Kol Echad: the voice of the One in the voices of the many

Welcome home to a place where you've never been

Anytime I enter a place where my Jewish Renewal community has gathered, it feels like coming home.

Part of that is the experience of seeing old friends and beloved teachers (many of whom are now old friends, too!) And that makes sense. I spent a few years going to every ALEPH retreat I could afford while I was in the discernment process about the rabbinic ordination program. I wanted to meet teachers and students and deans and ask questions and begin to suss out whether this was the right place for me (and whether they felt I was the right kind of candidate to apply.)

And then there were the five-plus years of fulltime rabbinic school, when I saw these folks at least twice a year for intensive one- or two-week-long residencies, and for programs like DLTI, and in between those times I took classes every week via teleconference (and davened via teleconference for a while, too!) and did hevruta learning via Skype and and and and.
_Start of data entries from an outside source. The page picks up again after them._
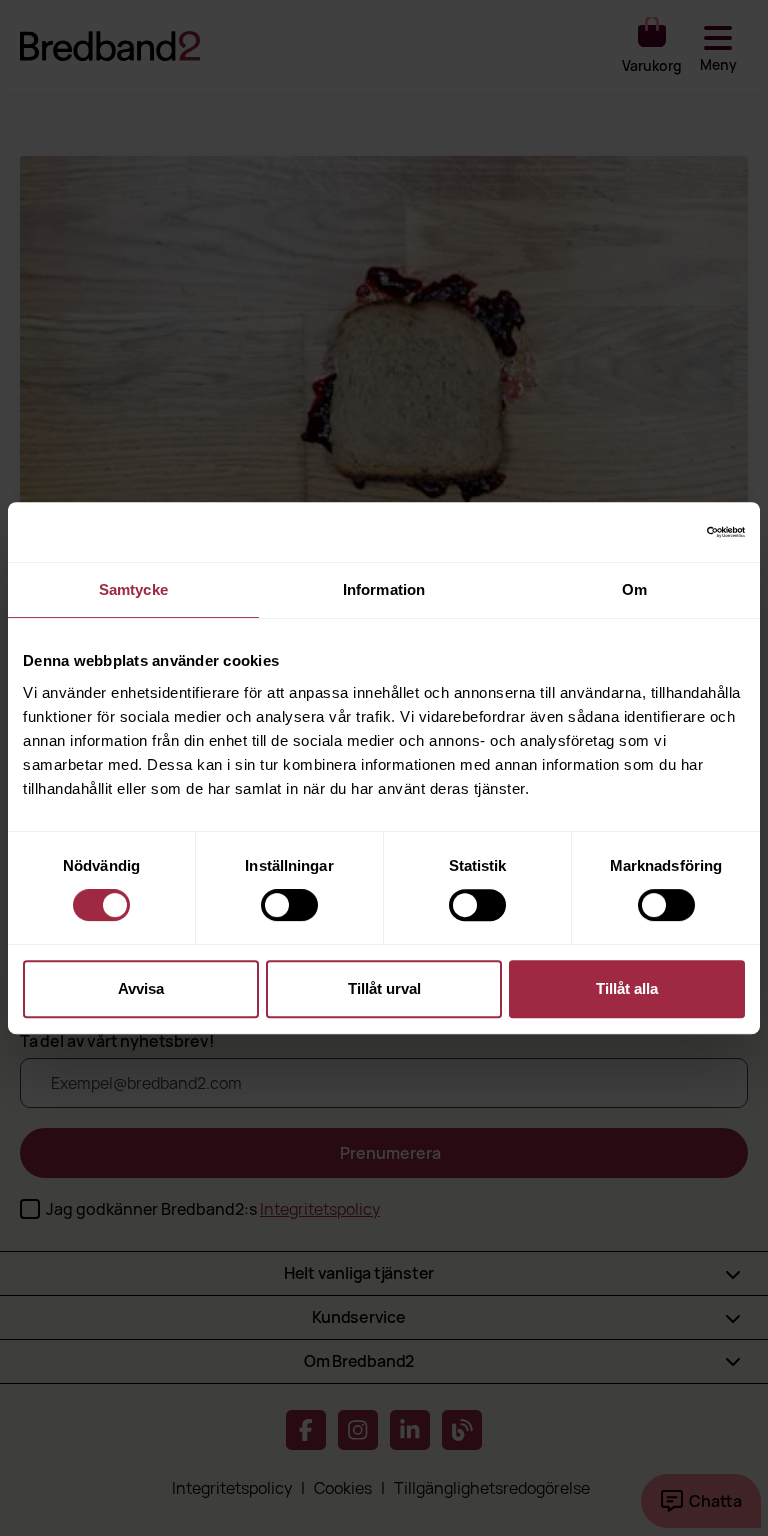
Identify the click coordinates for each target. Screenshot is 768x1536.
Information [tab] (384, 589)
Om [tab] (634, 589)
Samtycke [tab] (133, 589)
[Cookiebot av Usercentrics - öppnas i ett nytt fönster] (657, 532)
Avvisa (141, 988)
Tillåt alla (627, 988)
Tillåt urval (384, 988)
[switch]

Some of the deepest and most intense learning I've ever done, I've done with these friends. These people are an intimate part of my life in all of those ways. The reason it feels like a family reunion is that it is one.

But I've had this feeling of coming-home to Jewish Renewal since my very first retreat at the old Elat Chayyim, back when I didn't know anyone here at all. Probably since the first time I sat down at a meal with strangers, and they smiled at me and welcomed me and wanted to know my story (Jewish and otherwise) and what had drawn me to that place. Certainly since my first Jewish Renewal shacharit service the next morning, in the white yurt, sitting cross-legged in a circle on the floor, learning my first liturgical chants, unaccountably moved at the sight of women wearing tefillin.
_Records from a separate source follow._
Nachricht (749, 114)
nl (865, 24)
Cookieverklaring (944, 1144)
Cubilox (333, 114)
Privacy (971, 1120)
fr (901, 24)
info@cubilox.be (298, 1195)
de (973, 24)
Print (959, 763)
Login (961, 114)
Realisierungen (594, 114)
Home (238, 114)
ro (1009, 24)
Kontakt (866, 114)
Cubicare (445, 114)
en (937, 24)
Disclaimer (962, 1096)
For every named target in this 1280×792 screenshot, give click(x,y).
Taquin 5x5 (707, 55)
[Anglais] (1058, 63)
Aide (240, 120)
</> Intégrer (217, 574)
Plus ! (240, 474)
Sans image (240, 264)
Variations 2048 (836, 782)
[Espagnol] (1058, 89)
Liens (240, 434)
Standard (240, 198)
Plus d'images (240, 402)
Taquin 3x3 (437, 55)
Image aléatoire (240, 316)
NameHave you ever heard anyone say "Welcome home to a place where you've never been?" That was how it felt for me, the first time I gathered with my Jewish Renewal chevre. Here were people who cared about Judaism, who cared about God, who blended the passionate God-focus of Hasidism with the kind of feminism and social justice underpinnings I hold dear. I struggle to describe it; ultimately it's a feeling, an experience. I have always been quirky, spiritual, different. From the moment I first set foot in a Jewish Renewal retreat setting, I could tell that I wasn't alone. I knew that I had found my spiritual tribe.

I remember a conversation with my mother at Pearlstone a few years ago, when I was still a rabbinic student, when our son was an infant and my mother had come with me to a rabbinic student intensive to provide childcare while I was learning. Midway through that week, I remember her turning to me, and saying, with some wonderment, "I think everyone here is a spiritual seeker!" It's most true in the ordination programs, of course; no one goes through the rigors of rabbinic school (or cantorial school, or the rabbinic pastor program) without a powerful spiritual motivation. But I think it's true across the board at Jewish Renewal gatherings, or at least it tends to be.

The Kallah moves around every two years, so each time it happens, it's convenient for someone. This year, it's convenient for me. Two years ago we were in California; this year we're a scant two and a half hours from my house. In assiyah, the world of physicality, I haven't traveled very far at all. But in the worlds of emotion and spirit, I've tessered into that magical space where everyone smiles at strangers, where conversations about prayer and mysticism don't draw a raised brow from anyone, where shouting "Hello, rabbi!" causes people all over the room to turn around. Into this space where, as soon as we're all together again, it's as though we had never been apart at all.